I attended two poster competitions this year for grad students. I was there when some of the judges came by. I looked at the posters that won. I think (although I don't know for sure) that the judges were impressed by the density of data. They wanted to see lots and lots of information because it correlated with lots of hard work.
I know some of the judges. They are not poster aesthetes. They are regular old professors. (They are probably the suckers who agreed to do it). Many professors are people who actively encourage their own students to make crappy posters.
The best posters emphasize the key points. Poster viewers have very limited bandwidth. The best poster talks are less than 5 minutes. Our judges (at least here) are not rewarding good poster behavior. The winning posters should be the best posters. The densest posters should not be held up as the best.
Poster contests (if they must happen, and I am not convinced they are a good thing), should have separate categories for poster design and poster talks. The judges in the design category should be required to read legitimate good advice about posters.
This morning on Twitter I came across yet another paper pointing out that we all do statistics wrong all the time. I won't link to it because I'm sure you've seen something similar before once or 100 times.
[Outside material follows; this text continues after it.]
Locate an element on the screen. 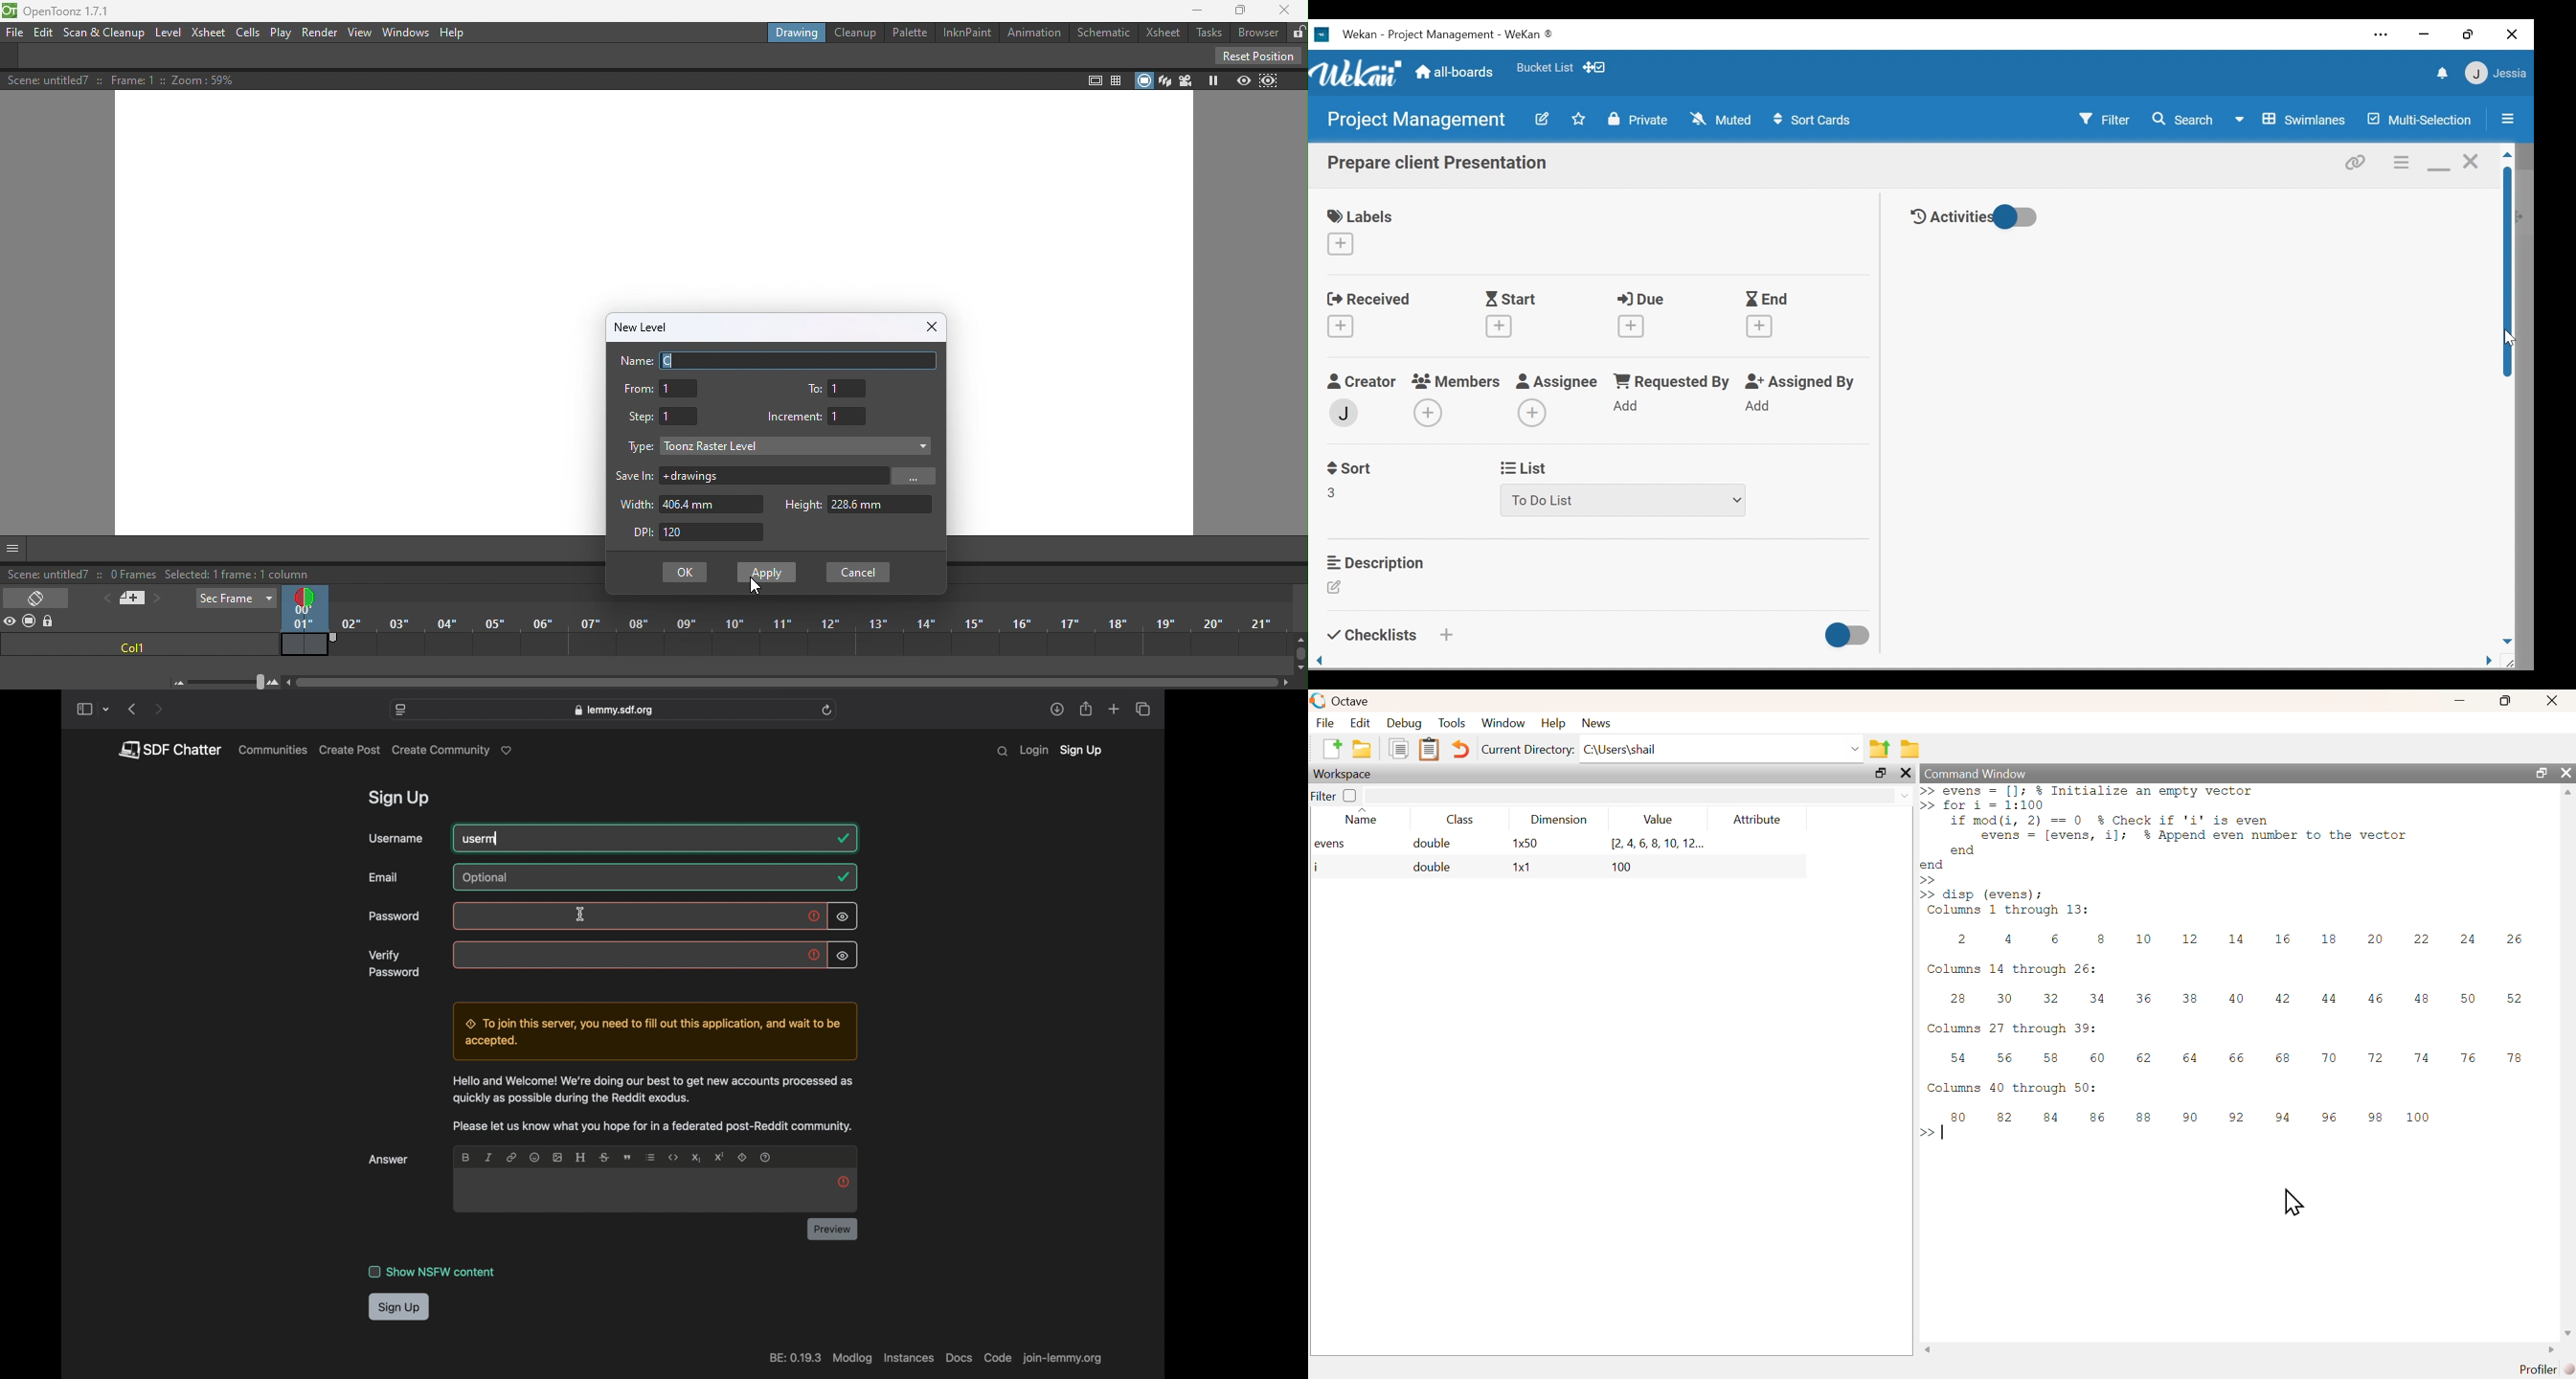 The height and width of the screenshot is (1400, 2576). page down is located at coordinates (2504, 644).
If you are like me, you read the article, feel guilty, resolve to learn the True Nature of Statistics and then forget about it.
Which is surely a mistake. These articles are undoubtedly right. Many of us have inaccurate pictures of that a t-test proves, what can be concluded from a p of 0.05, what alpha really means, why Neyman hated Fischer, why the Bayesians hate the Frequentists, etc etc etc.
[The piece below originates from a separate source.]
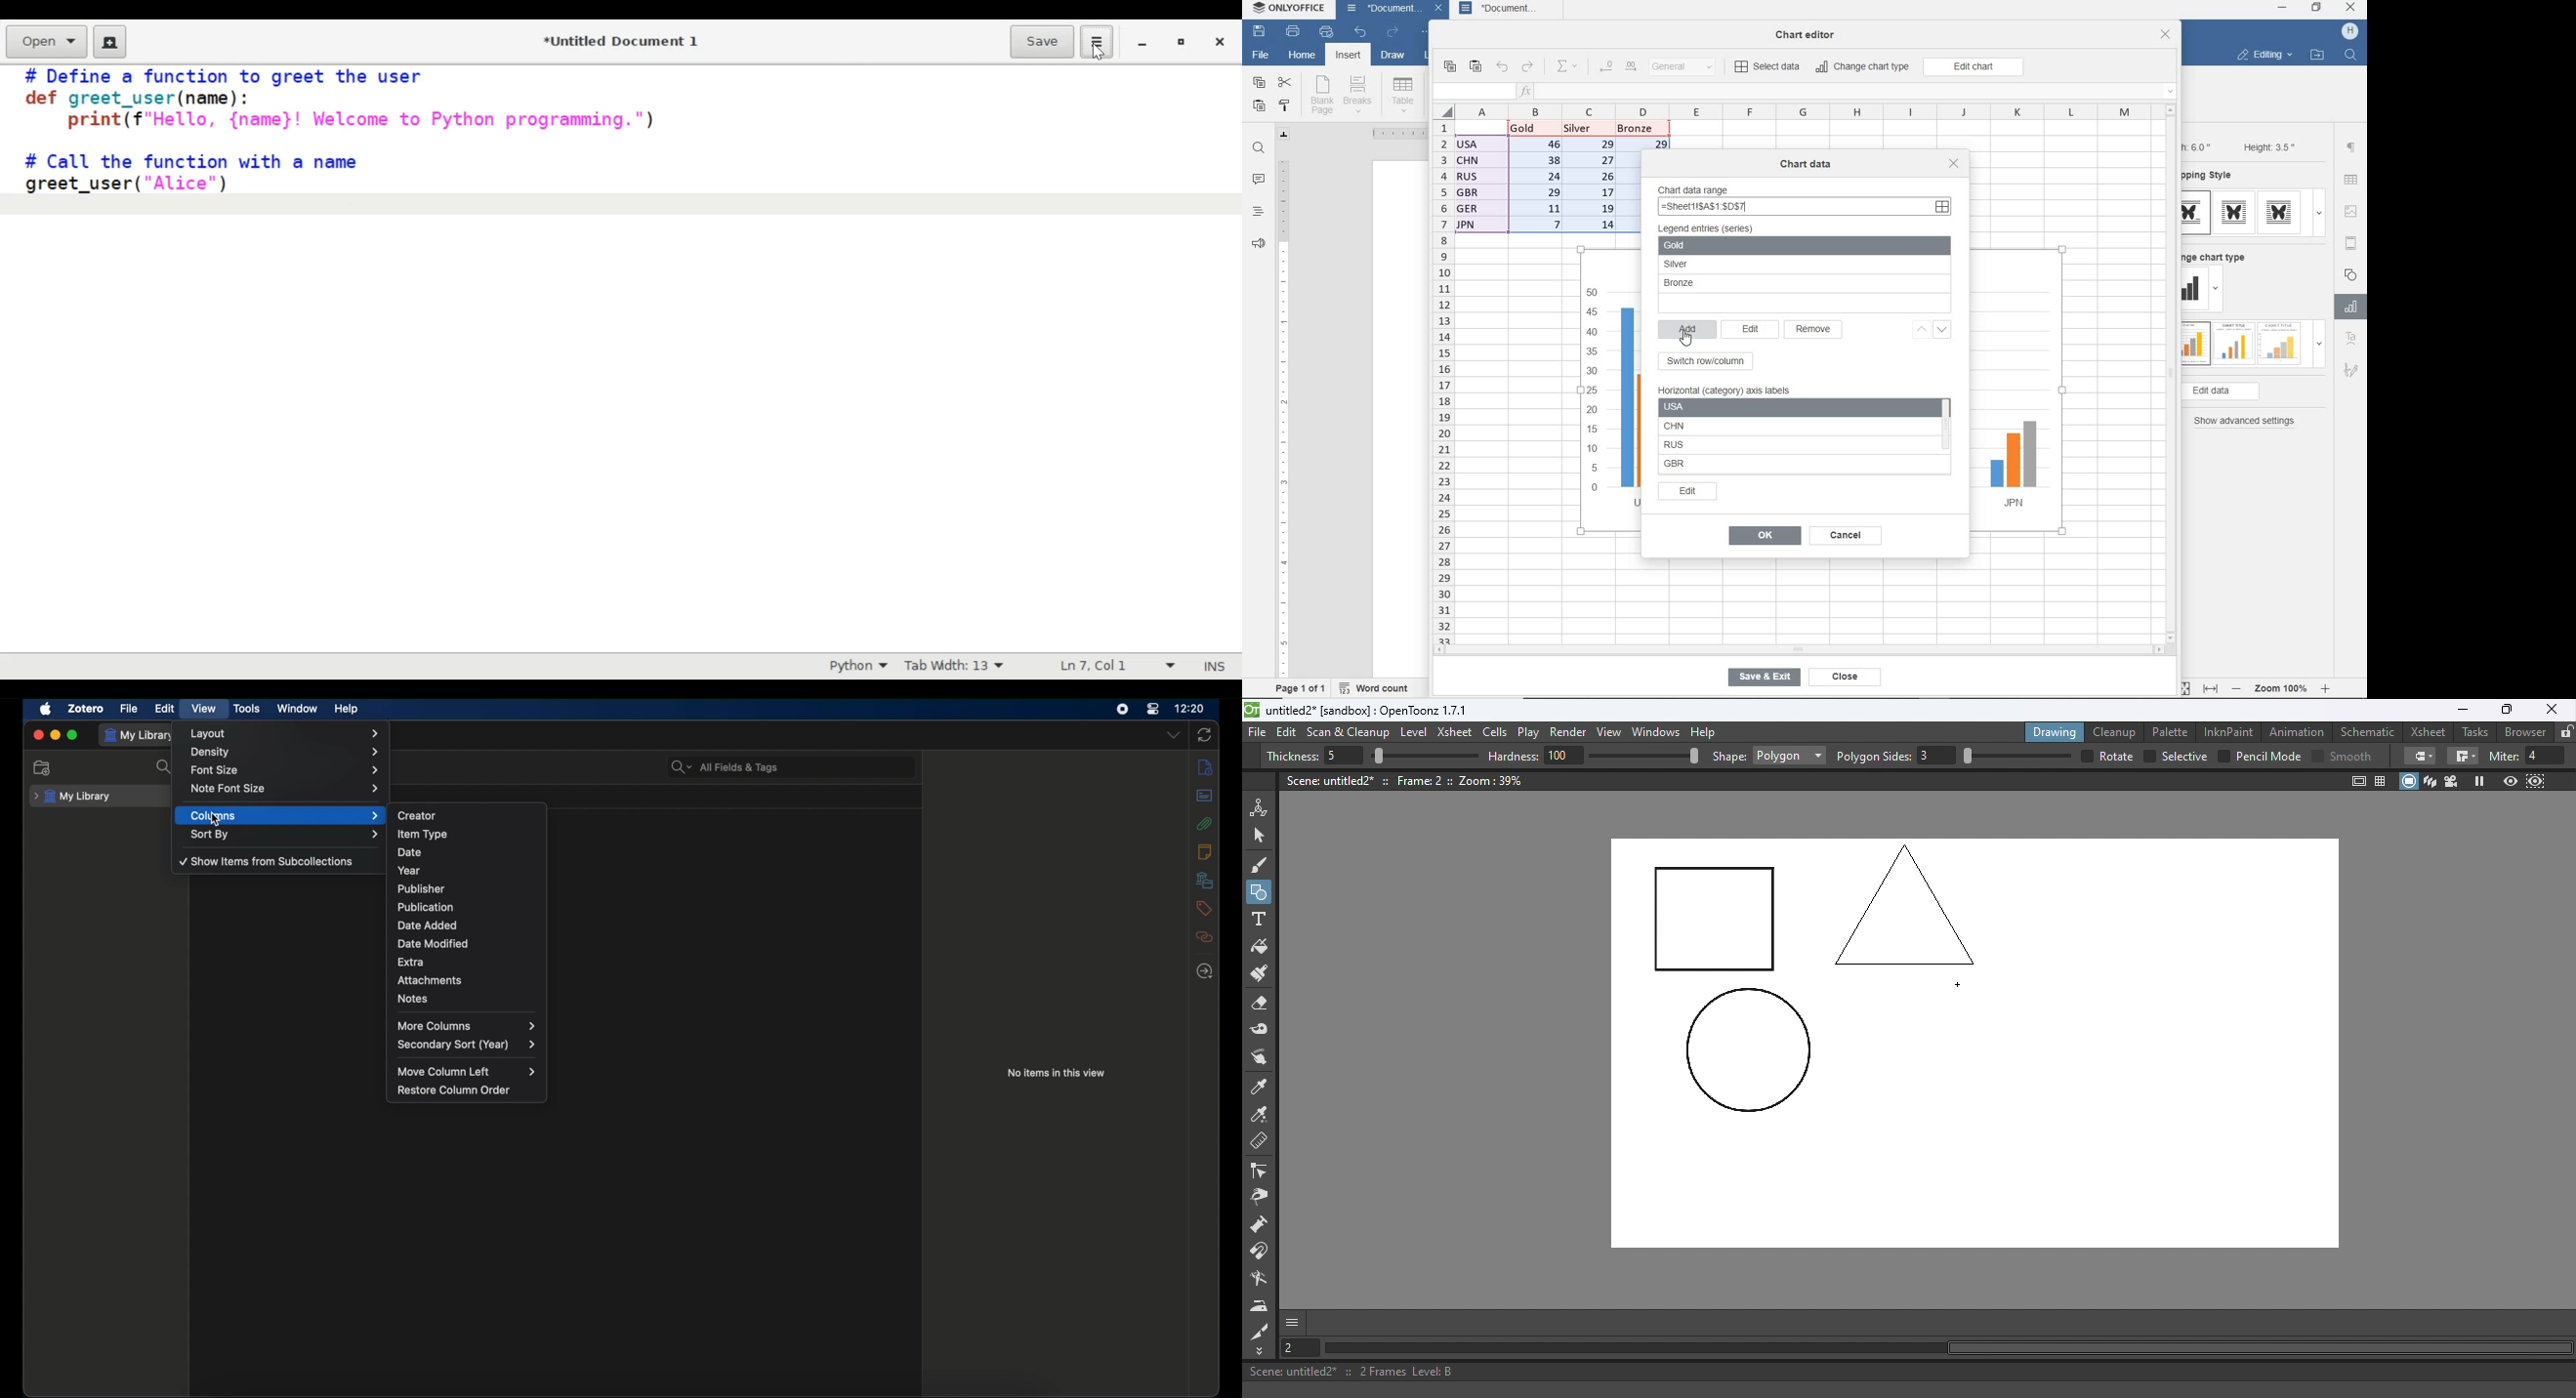 The image size is (2576, 1400). I want to click on move column left, so click(467, 1071).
And without a doubt science would surely be more accurate if we had a better grasp of basic statistics, instead of learning our math on the street.
So, shame on most of us.
Maybe statistics has already dealt with this problem in a roundabout way. Maybe the standard p=0.05 is more conservative than it should be if we all did our statistics right. If we all avoided all the sleazy things we sometimes do, then either (a) a lot less science would come up true, or (b) we'd have to change p to something less strict. Maybe like 0.15 (or something, that's just a guess) to get the same amount of science produced for the same amount of effort.
A p=0.05 means there is a 5% chance of getting a test statistic one observed (or higher) if the null is true. That level of skepticism seems fair but only because we all grew up with that value. But, you know, it's actually pretty strict. If the goal is to correctly classify results as true or false, it's not good. This criterion will miss a lot of true results. That's fine though, since alpha presumably incorporates a cost function in which the fact that a false positive is more costly than a miss. And if it does that, maybe it also incorporates sleaziness.
It's true that the alpha of 0.05 is kind of a historical accident, but it would be a mistake to conclude that continued use is just inertia. Each generation has decided that the same value works pretty well for them, and continues to use it because it continues to work pretty well.
Anyway, I am not advocating we slack off on learning statistics. And I am not advocating sleaziness. We should all strive to be better, myself included. I am just asking these questions in the frame of mind of a sociologist of science, asking why things are the way they are.
This week I was reminded of the existence of U Mass Dartmouth.
And the need of this presumably august institution to change its name.
You really can't just combine two other famous names and hope no one noticed.
I have considered marketing my soda and calling it "Pepsi Coke". But I didn't.
I have considered marketing a car and calling it "Lexus Audi". But I didn't.
I have considered offering an internet degree at my online only institution, which I am calling "Princeton Penn State."
You can't even abbreviate it as UMD. Because that's another famous college.
I suggest naming it Obama University. Since no one else is using that name yet.